Natural or Synthetic, that is the question!
Like cars, sports teams, and politics, we like to root for one and actively root against the other. Following the same tactic, athletic field surfaces are no different. Most people are on either team “Natural” or team “Synthetic”. The problem here is that both provide benefits to the end-user and there is nothing inherently good or bad when it comes to athletic field surfaces. There are only factors that influence the decision to choose one over the other (i.e. price, environment, tradition, etc.). These factors should be reviewed carefully and chosen based on the best possible outcome for the end-user.
Natural Playing Surfaces
Natural fields are what Mother Nature and Father Time have given us, with a little help from the sports field management industry, all the ingredients needed for a playing field, grass, and soil. Since we have been using grass and soil to play on fields, we have continued to improve the conditions by better grass genetics and varieties, college-educated managers, engineering infield mixes, improved fertilizer, herbicide, and fungicide formulas, etc. All of this has allowed us to manicure and care for natural athletic fields at the highest levels, by the best players in the world, successfully.
The benefits of natural fields come in no shortage. Possibly the biggest benefit is how the soil, grass, and clay interact, and give us the ability to customize how our fields play. We can make a field softer or harder, longer or shorter, and exactly how players like it. Further on the soil, grass, and clay interaction; the grass and clay surfaces provide a stable playing surface, but also the flexibility needed for the torque, compression, and contact our bodies have with playing fields. There are still injuries on natural fields, but highly unlikely to be caused solely by the field.
Natural fields are also cheaper, overall. The costs are somewhat evenly split between initial construction and long-term maintenance programs. Depending on the level of play, initial construction can cost between $100-500k, but the maintenance programs can cost $10-100k per year. Both of those factors can put a natural field cost range from $200k - $1.5m. Synthetic fields, which we will cover in a minute, range from $750k - $1.5m. So the high-end fields will likely come out evenly between the two, but the low-end fields, even with brand new construction and minimal maintenance plan, can be as low as $200k! That’s only $20k/year cost to have a mid-level athletic field.
Synthetic Playing Surfaces
Synthetic playing surfaces have been around since the 1970s. As with natural fields, and through scientific research and the sports field management industry, synthetic fields have also greatly improved. The earliest synthetic fields were short, hard, and rough. Now the fields are longer and softer, with characteristics that are getting closer and closer to replicating exactly how a natural field plays. While natural fields have made great strides in safety, playability, and aesthetics, synthetic fields have made those same strides, but in about a quarter of the time natural fields did. Synthetic fields have accomplished this through significant investment into the research and development, and marketing of their product.
One of the biggest benefits of synthetic is playability. You can play on a synthetic field essentially, and any time of the year, day or night. The only limitation is snow or ice, but even then, synthetic fields give you many more options to remedy those issues without damaging the field.
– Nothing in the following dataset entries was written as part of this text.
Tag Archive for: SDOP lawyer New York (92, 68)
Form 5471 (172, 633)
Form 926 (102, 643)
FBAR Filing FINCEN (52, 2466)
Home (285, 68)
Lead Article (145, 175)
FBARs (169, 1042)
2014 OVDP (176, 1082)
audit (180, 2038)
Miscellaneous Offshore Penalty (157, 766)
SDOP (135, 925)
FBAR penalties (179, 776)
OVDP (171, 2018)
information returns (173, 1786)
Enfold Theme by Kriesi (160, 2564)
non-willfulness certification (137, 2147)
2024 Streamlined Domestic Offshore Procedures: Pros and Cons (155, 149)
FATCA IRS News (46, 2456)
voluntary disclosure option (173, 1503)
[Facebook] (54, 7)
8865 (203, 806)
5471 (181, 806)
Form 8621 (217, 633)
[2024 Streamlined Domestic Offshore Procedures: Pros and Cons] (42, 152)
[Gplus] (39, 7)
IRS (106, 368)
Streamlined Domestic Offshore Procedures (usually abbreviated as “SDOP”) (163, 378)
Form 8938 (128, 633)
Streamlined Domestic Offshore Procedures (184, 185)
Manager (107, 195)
You can play through rain, if no lightning, with almost no effect on the playing field. That is extremely powerful since rainouts are a nuisance in outdoor sports.
Another big benefit is reduced cost and time of maintenance for synthetic fields. No matter what anyone tells you, synthetic fields need maintenance, and a good amount of it, but not as much as natural. You still must keep the fibers standing tall and not laying down, check and refill the crumb rubber, clean out debris, check for over-compaction, and some more, but even with all of that, there is still significantly less maintenance compared to natural.
Lastly, being able to customize the layout of your field, with paint or inlaid lines, gives synthetic the ability to play many sports on one field at one location. While playing too many games on synthetic can reduce its lifespan, it won’t make the field unplayable in the interim. This allows schools and parks to have all athletes play on a nice field, but also the ability to rent out the field to other teams if they want to use it. This is where the field can recoup some of its high costs.
In a perfect world, we could do a hybrid option and save money while increasing playability, but there are plenty of difficulties that come along with that. This still is a valuable and viable option, but it usually needs to fit a very specific situation. There are grass systems that implement a hybrid synthetic fiber planted into an existing grass field, but this also comes with difficulties and is expensive.
Sometimes this can be a hard comparison because they are both very different, but very similar at the same time. If budget is your biggest concern, then natural will almost always be the best fit. If rainouts and playability is your biggest concern, then synthetic will likely be the best fit for you. As with much in life, the rest is a personal preference.
Like I said before, there is nothing inherently good or bad when it comes to athletic field surfaces. There is no right or wrong answer. There are times when certain benefits are more important for end-users. In those cases, they should choose the product that works best for them. Prioritize your needs and see which one fits the best and go with that option. You can’t go wrong!